Research and development expenses were $70.6 million for the third quarter of 2018 compared to $58.7 million for the third quarter of 2017. The increase was primarily attributable to external costs related to the global PRO2TECT and INNO2VATE Phase 3 programs. Research and development expenses were further increased by headcount and compensation-related costs.

General and administrative expenses were $10.4 million for the third quarter of 2018 compared to $6.7 million for the third quarter of 2017. The increase was primarily attributable to an increase in legal and other professional fees related to our proposed merger with Keryx Biopharmaceuticals, and an increase in costs to support the company’s research and development programs, including headcount and compensation-related costs.

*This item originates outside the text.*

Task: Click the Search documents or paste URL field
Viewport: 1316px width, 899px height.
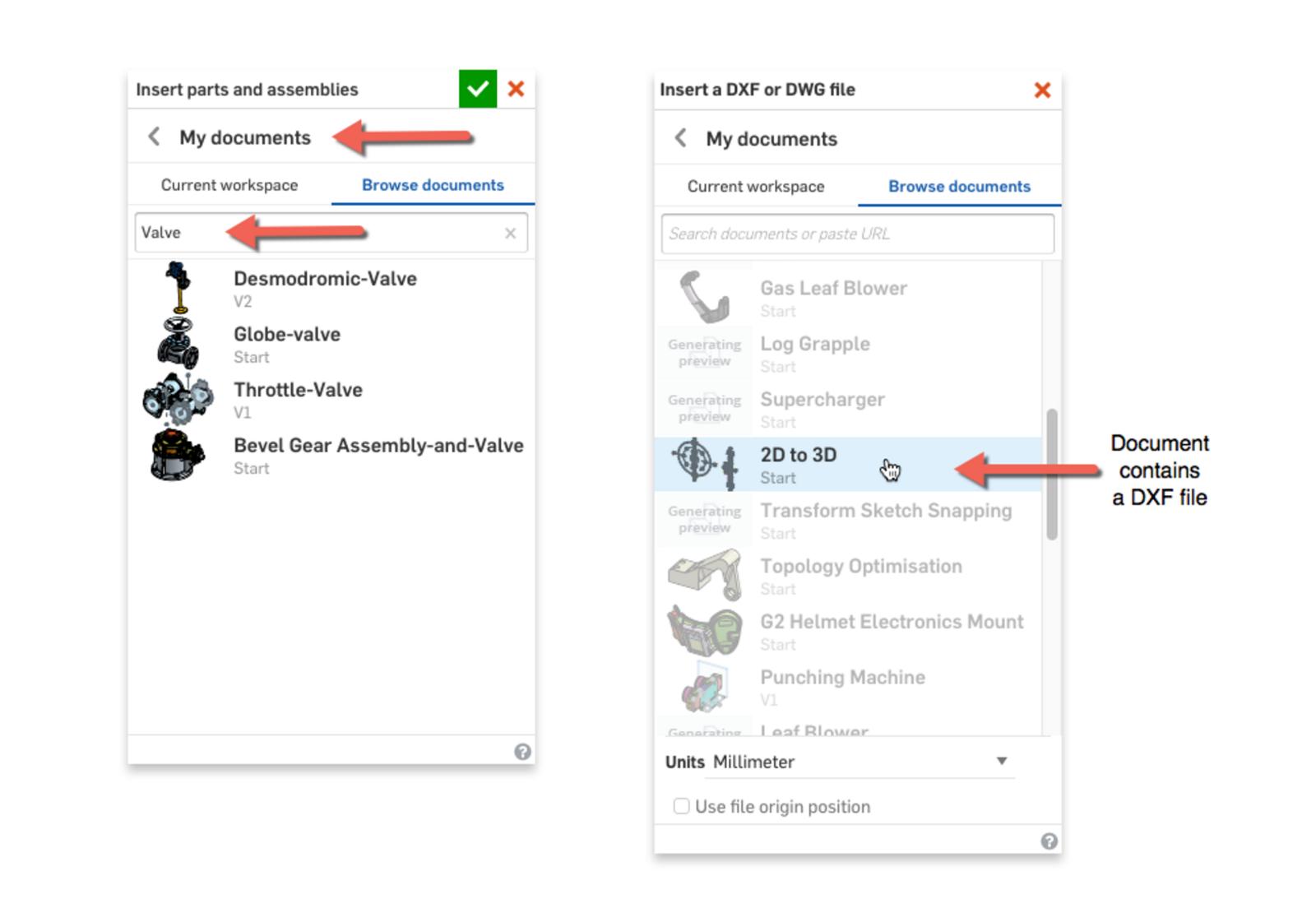Action: [857, 234]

Akebia ended the third quarter of 2018 with cash, cash equivalents and available for sale securities of $390.1 million. The company also generally receives cost-share funding from its collaboration agreements with Otsuka on a prepaid quarterly basis. Akebia expects its existing cash resources, including the prepaid quarterly committed cost-share funding from its collaborators, to fund its current operating plan through the first quarter of 2020.